14. The device of claim 9, wherein the FET comprises a p-type FET conducting the current comprising holes and use strain along the long axis is uniaxial compressive strain.
15. A CMOS device comprising the FET of claim 9 wherein the FET comprises a p-type FET and the CMOS device further comprises:
the stripe including a second n-type FET including a second source contact to the III-nitride material, a second drain contact to the III-nitride material, and a second gate contact on the stripe between the second source contact and the second drain contact;
the III-nitride material comprises a second n-type channel layer between the second source contact and the second drain contact; and
insulator between the n-type FET and the p-type FET.
16. The CMOS device of claim 15, wherein the second channel layer is strained along the long axis between the second source contact and the second drain contact.

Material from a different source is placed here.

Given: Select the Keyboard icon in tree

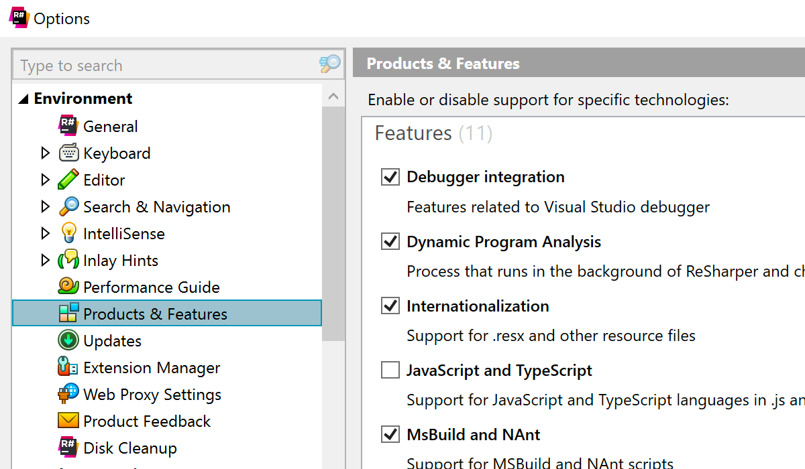Looking at the screenshot, I should tap(68, 153).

17. The devices of claim 9, wherein the strain along the long axis is uniaxial compressive strain and the long axis is along a direction of lowest hole effective mass.
18. The device of claim 9,
wherein:
the channel layer comprises an n-type channel layer.
19. A device comprising a field effect transistor, comprising:
a stripe comprising III-nitride material, wherein the III-nitride material includes a channel layer;
a source region, and a drain region,
the source region is in physical contact with the channel layer between the source contact and the channel layer,
the drain region is in physical contact with the channel layer between the drain contact and the channel layer, and
the source region and the drain region have a lattice constant different than a lattice constant of channel layer so as to induce strain in the channel layer along a long axis of the stripe.
20. The device of claim 19, wherein the source region and the drain region comprise gallium and/or aluminum and/or indium.